Here’s the thing: in Google Ads alone, there are 106 different default metrics (only 19 of which are related to revenue), 154 different default dimensions, and 37 different default segments. That’s 26 million potential different default data combinations from just one platform (and over 275 million different posts explaining them)! Even if you just focus on the revenue metrics, you’re still looking at 9 million potential different data combinations (and not a single one of them is ROI). And sure, you’ll only ever use maybe 15 to 20 of those combinations, but there are many ways to prove the value of a digital advertising campaign that don’t include revenue numbers at all.
The good news is that it really doesn’t need to be that complicated. To help save you (and your boss) a lot of trouble, we’ve put together a list of the most important metrics and concepts you’ll need to help explain your digital advertising results.
Here’s one that everyone should understand: cost is the amount of money spent on media purchased.
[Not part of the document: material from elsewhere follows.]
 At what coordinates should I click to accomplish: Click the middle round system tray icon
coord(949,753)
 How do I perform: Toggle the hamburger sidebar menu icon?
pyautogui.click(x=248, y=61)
On its own, it maybe isn’t too powerful, but you can use this metric to determine the response to different kinds of messaging in your campaigns, as any platform you advertise with will optimize budget to be spent on campaigns that are meeting their goals.
What are they: An impression occurs any time your ad is shown to a user. In the case of display ads, there has historically been a lot of concern around whether an impression is “viewable” or not (meaning whether it actually showed up for a user or was just loaded on a part of the page the user never saw), and as a result, stricter regulations around display ad viewability have been put into place throughout the industry. Virtually any impression you earn today will be a viewable impression.
Why are they important: Impressions mean your audience is being exposed to your brand, so if your goal is to increase awareness of your brand, soften the landing for a product launch or re-engage lapsed users, more impressions are typically a good thing. There is a point when too many impressions mean that your audience develops fatigue towards your message, which is why it’s important to make sure that frequency caps are added to display marketing campaigns.
What else should I talk about: A couple of derivative metrics related to impressions are cost per mille (CPM) and impression share. CPM is the cost required to earn a thousand impressions, and can vary wildly depending on your industry, audience, channels and/or placements. Display ad CPMs are commonly $3 to $5, while search ad CPMs for highly competitive or niche industries can run into the hundreds of dollars or more. Keep in mind when evaluating CPM that the M is important—it’s the cost per thousand impressions, so if the ad in question isn’t generating impressions in the thousands, guard against overreacting to a high CPM.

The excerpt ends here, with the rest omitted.